In classification, the goal of a learning
algorithm is to construct a classifier given a set of training examples with class labels. Naive Bayes is a simple and effective probabilistic classifier based on applying Baye's theorem with the “naive” assumption of conditional independence between every pair of features given the value of the class variable.

Naive Bayes learners and classifiers can be extremely fast compared to more sophisticated methods. The decoupling of the class conditional feature distributions means that each distribution can be independently estimated as a one dimensional distribution. This in turn helps to alleviate problems stemming from the curse of dimensionality.

Bayes Theorem provides a principled way for calculating a conditional probability.
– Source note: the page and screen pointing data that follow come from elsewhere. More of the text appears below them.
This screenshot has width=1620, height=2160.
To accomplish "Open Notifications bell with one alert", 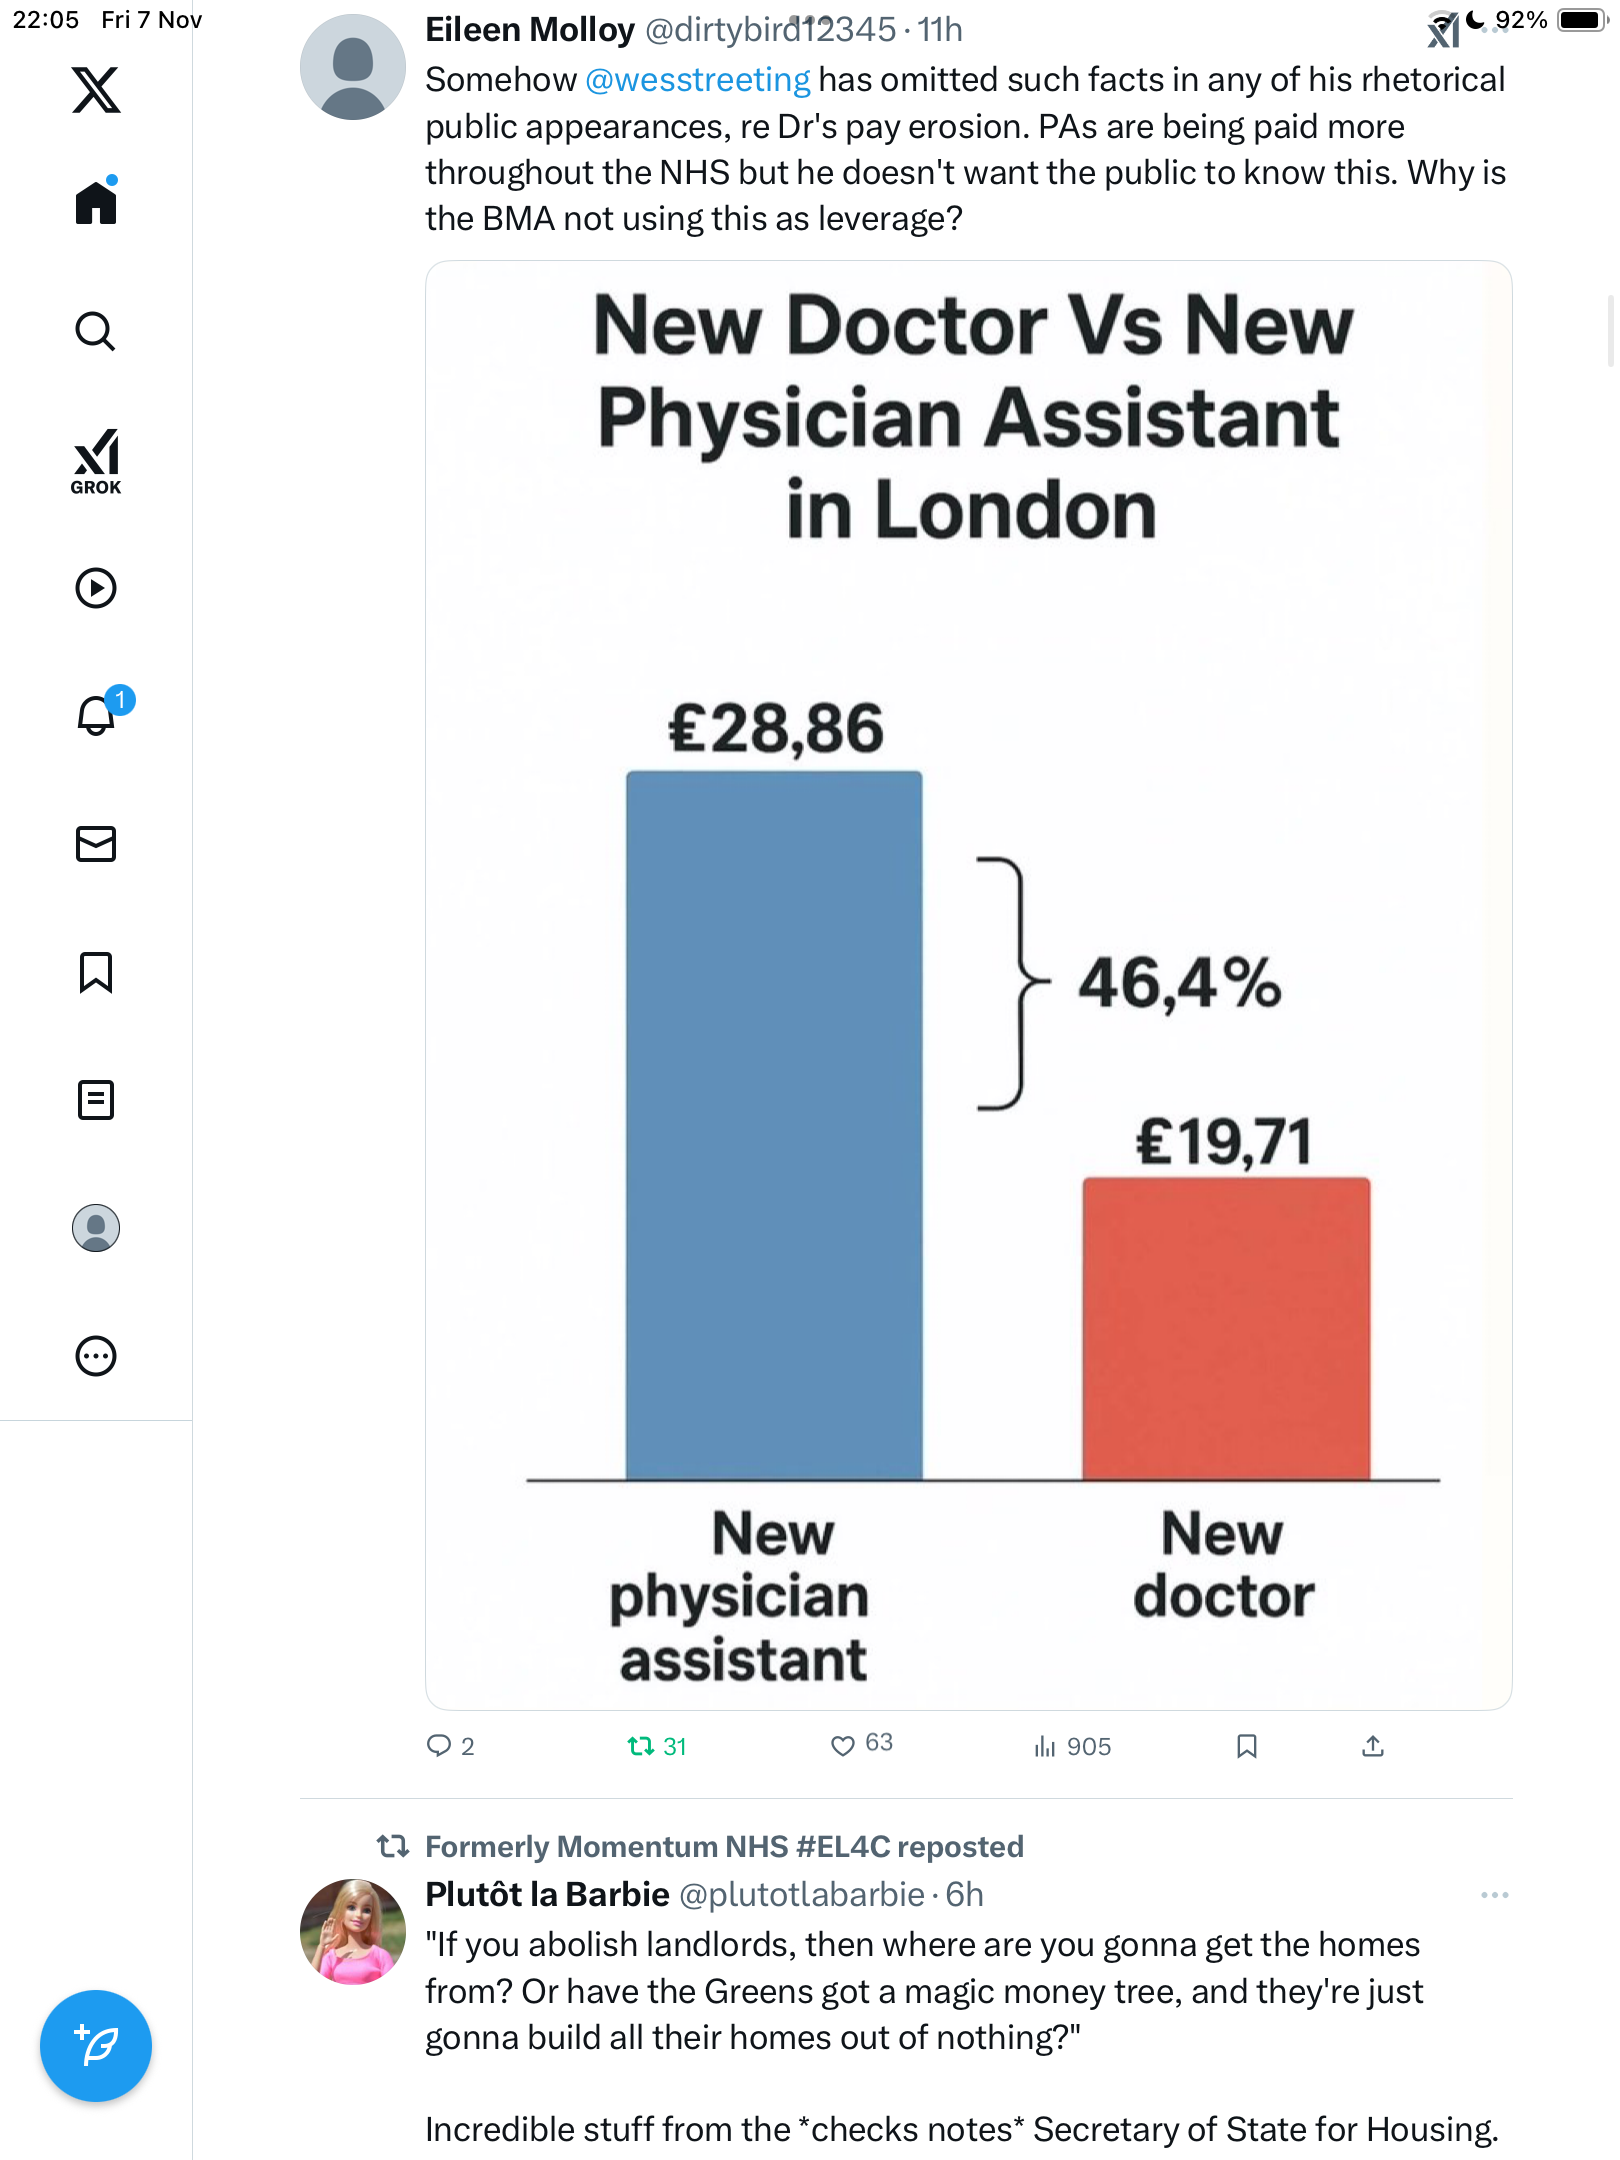I will coord(97,715).
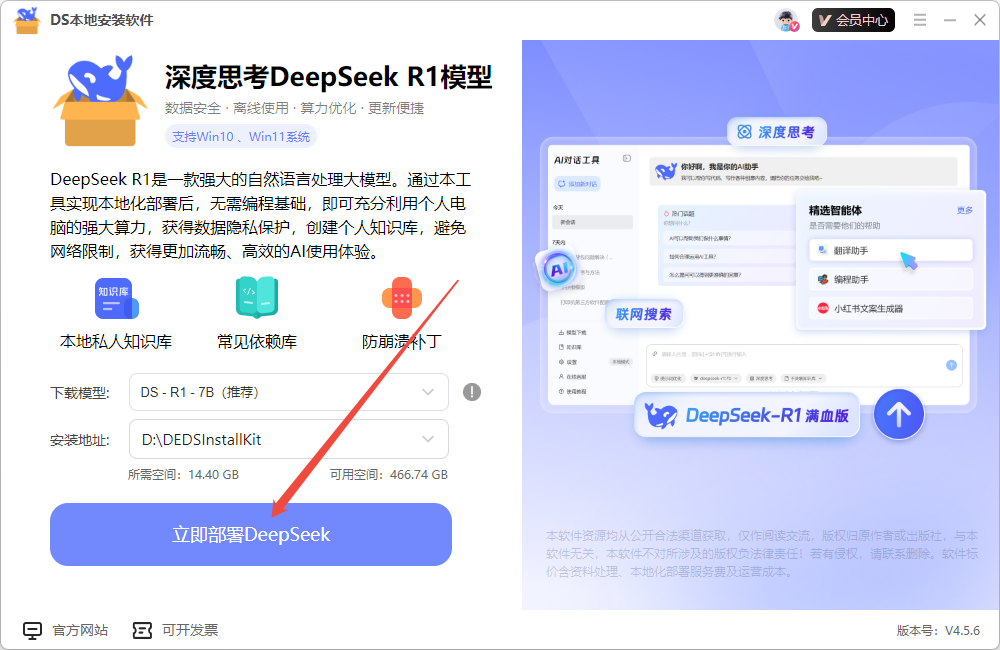Click the 本地私人知识库 knowledge base icon
1000x650 pixels.
click(x=115, y=298)
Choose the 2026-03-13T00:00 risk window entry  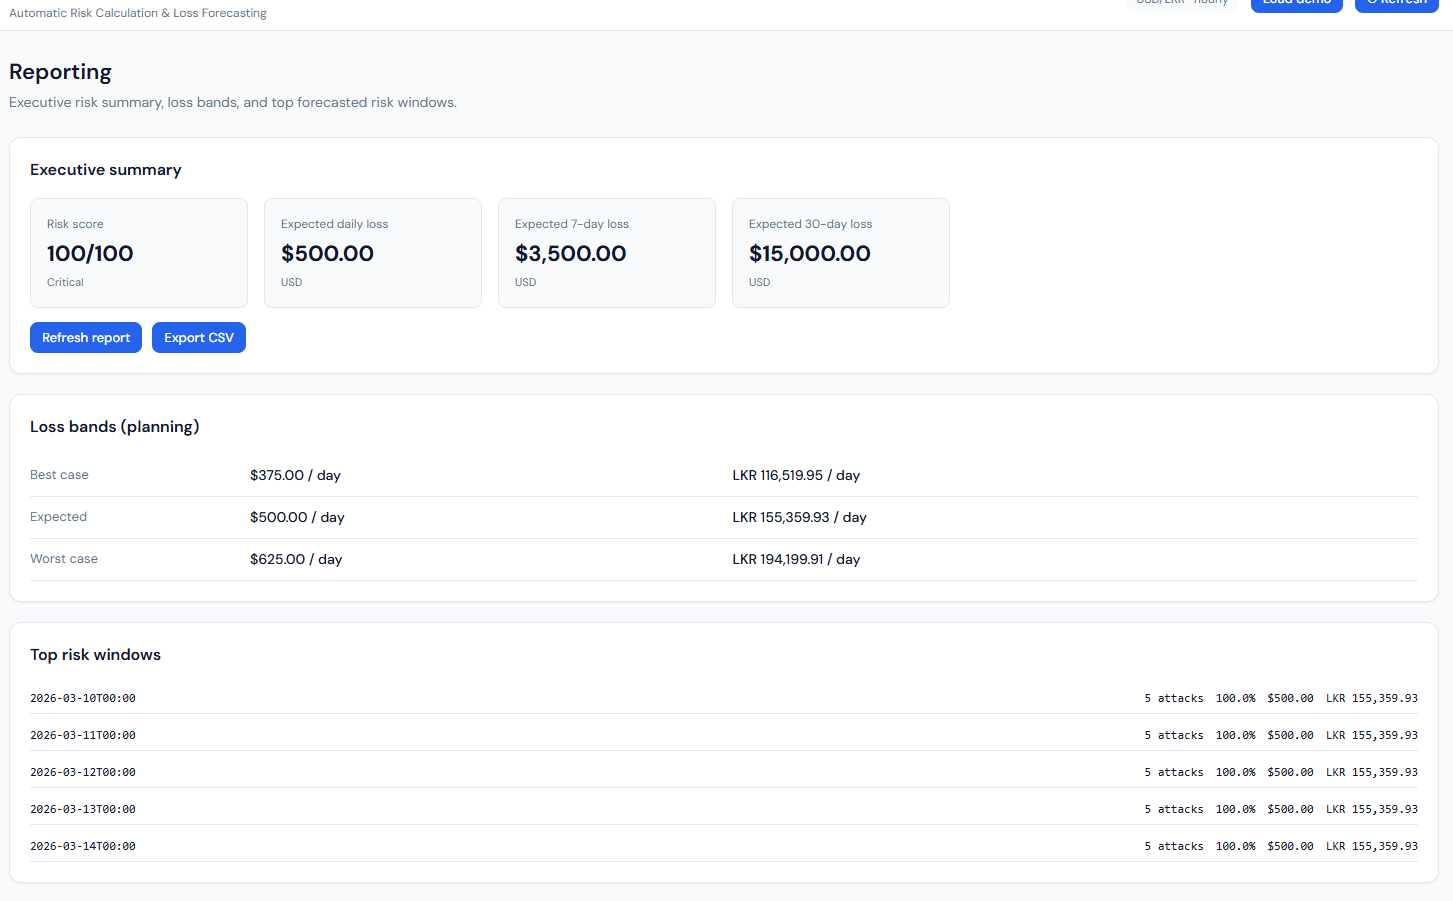(x=83, y=809)
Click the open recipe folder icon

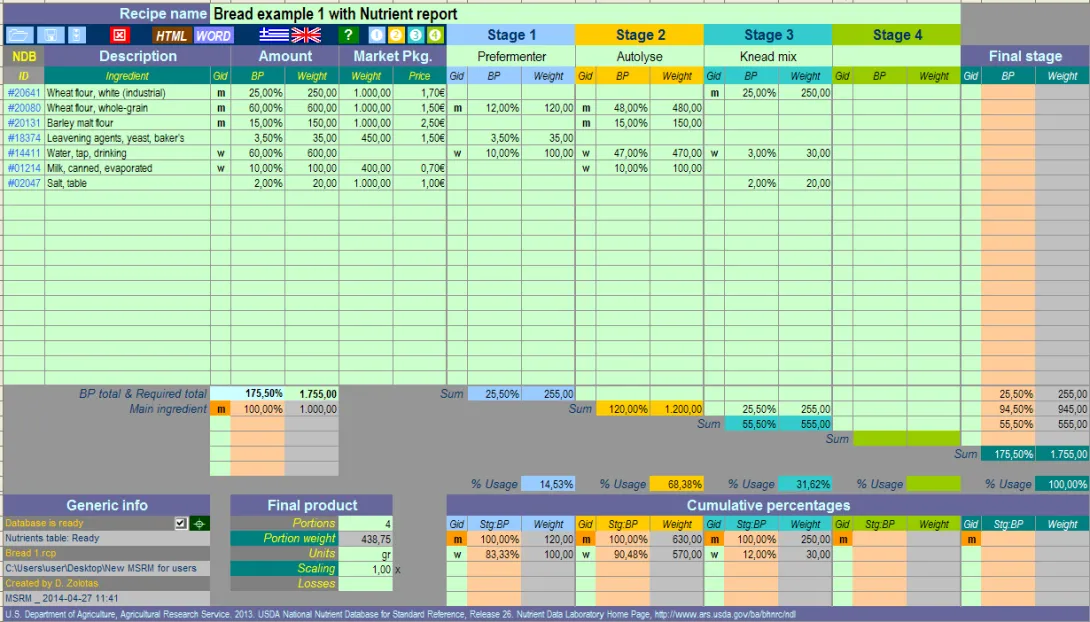point(19,35)
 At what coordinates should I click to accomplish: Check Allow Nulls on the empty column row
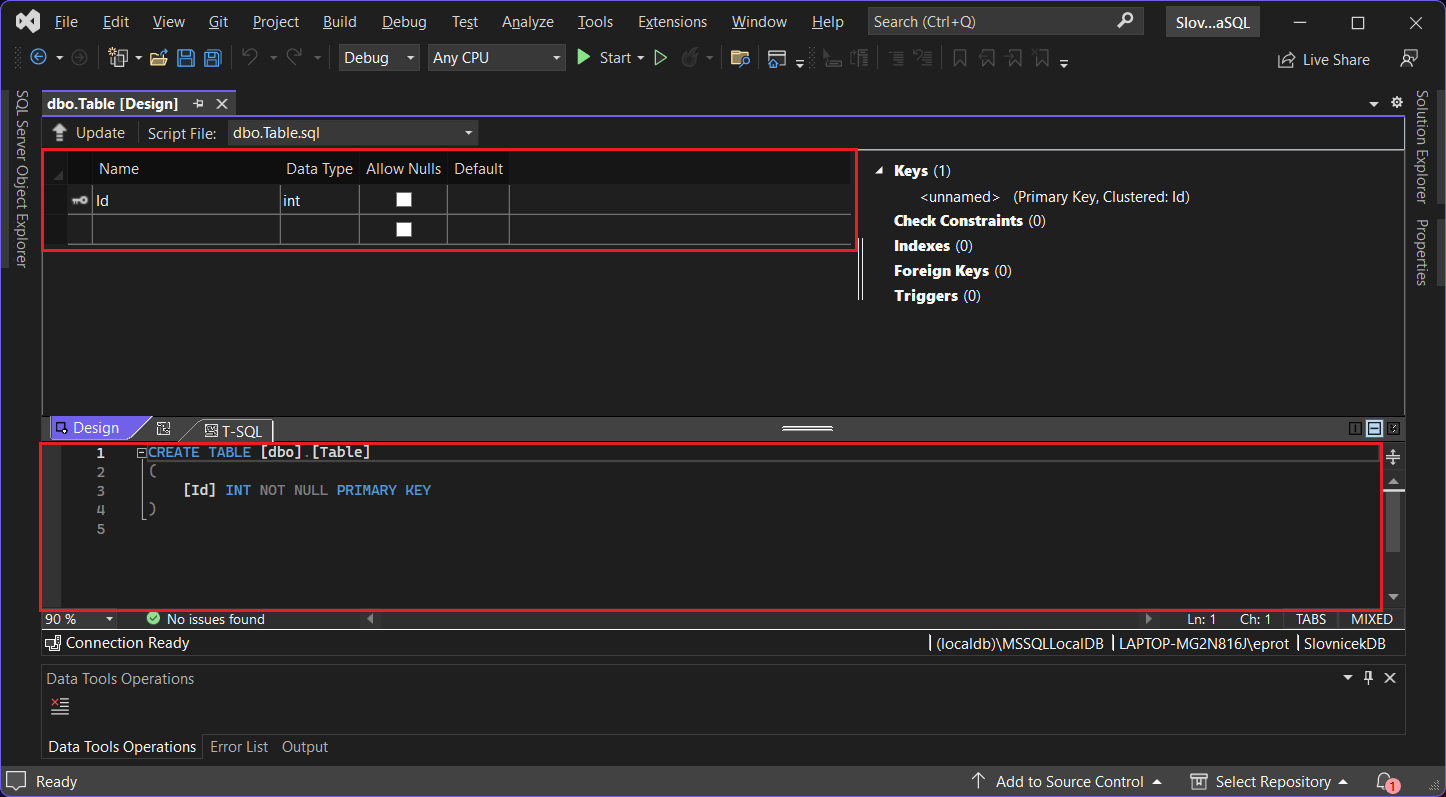click(x=403, y=228)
P(class|data) = (P(data|class) * P(class)) / P(data)

Where P(class|data) is the probability of class given the provided data.

In this code, a Naive Bayes Classifier will be developed following the next steps:

1- Divide data into clases.

2- Get Mean and Standar desviation

3- Obtain Gaussian Probability Density Function

4- Make predictions

5- Evaluate model performance

Finally, the model is encapsulated within a class and its accuracy is compared to that obtained using the 'sklearn' library.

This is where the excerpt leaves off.